Tuesday, July 29, 2014

Signs

Things are getting better, slowly. I'm finding my new pug-less normal, which let's be honest, being down a pug really sucks. The kids have been distracting me from my grief, which is both good and bad. Sometimes I just want to be alone and cry, but then someone will be peeling off all of his clothes and another someone will need help getting her Barbie dressed, and I’m forced to deal with the reality of my day, in my face, rather than the tears.

I miss the little thing so much, and I feel her absence everywhere. I miss the “thuh-thunk” of her hopping up on the bed at night, as she needed to jump on a trunk to get up there. I miss her immediate presence when something is dropped on the kitchen floor. I miss her clean-up duties, as I now have to get out the broom after every meal and I knew she cleaned up the crumbs but oh my God did she clean up some crumbs. I kicked a kid’s soft rattle in the basement, twice, and the first time I had to turn around to see what it was because it must have been something Marti rattled around.

Days go by without me opening the back door. I can vacuum without having to worry about Marti freaking out. The fire alarm started beeping its low-battery warning the other day during Owen’s nap. He slept right through it, but he wouldn’t have slept through Marti’s barking at it every two minutes. Someone throws a Kleenex on the ground, and I don’t jump up to wrangle it out of Marti’s mouth.

In the mornings, the kids test me. Owen refuses to get diapered and dressed without a fight --- a literal punching and kicking fight sometimes --- and depending on which side of the bed Avery woke up on, she can be unruly too. There was no wrong side of the bed with Marti. Doors would get slammed as I’d wait for the kids to run off some energy before coming to cooperate with me (particularly as it became harder for me to heave myself off the floor to chase them), and Marti and I would be left looking at each other like, “Kids these days.” I could always count on her to be nice and not slam the doors.

The kids break my heart too. Avery was very upset the first day after she saw how upset we were. It wasn’t until days later that Owen noticed, asking, “Where Marti go?” when I picked up her collar in the car. He’s still saying “Marti all done doctor?” which sets off a wave of tears each time. I’m trying to be as age appropriately honest as I can be, trying to explain the permanence without it being scary. It’s hard, and it’s definitely new parenting territory. I can’t say that it’s my favorite part.

I still get the panicky waves of grief --- the ones that crash over you when you realize you’ll never see someone or something again. When you realize how permanent it is. They’re fewer now, but they’re still crushing. I’m trying not to question the “what ifs” and “could we haves…” We did the best we could have done with the information we had at the time. When Marti starting getting sick, it really wasn’t that far out of the norm. She dropped a little weight --- but she had been 26 pounds in December, so I had tried to dial back her food because of all the crumbs I knew she got from the kids. She threw up here and there and would skip a meal or two, but that was pretty normal. When her vomiting became more frequent and the missed meals added up in April, we headed into see the vet. The X-ray appeared normal; bloodwork was great. An anti-nausea shot, four anti-nausea pills and a bland diet seemed to clear things right up. Her appetite and enthusiasm returned.

Provided data
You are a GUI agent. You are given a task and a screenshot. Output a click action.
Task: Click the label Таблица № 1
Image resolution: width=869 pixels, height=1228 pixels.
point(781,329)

What the exercise asks
Reproduce the passage of the pug blog post between "The kids break" and "my favorite part.", inclusive, word for word.

Written response
The kids break my heart too. Avery was very upset the first day after she saw how upset we were. It wasn’t until days later that Owen noticed, asking, “Where Marti go?” when I picked up her collar in the car. He’s still saying “Marti all done doctor?” which sets off a wave of tears each time. I’m trying to be as age appropriately honest as I can be, trying to explain the permanence without it being scary. It’s hard, and it’s definitely new parenting territory. I can’t say that it’s my favorite part.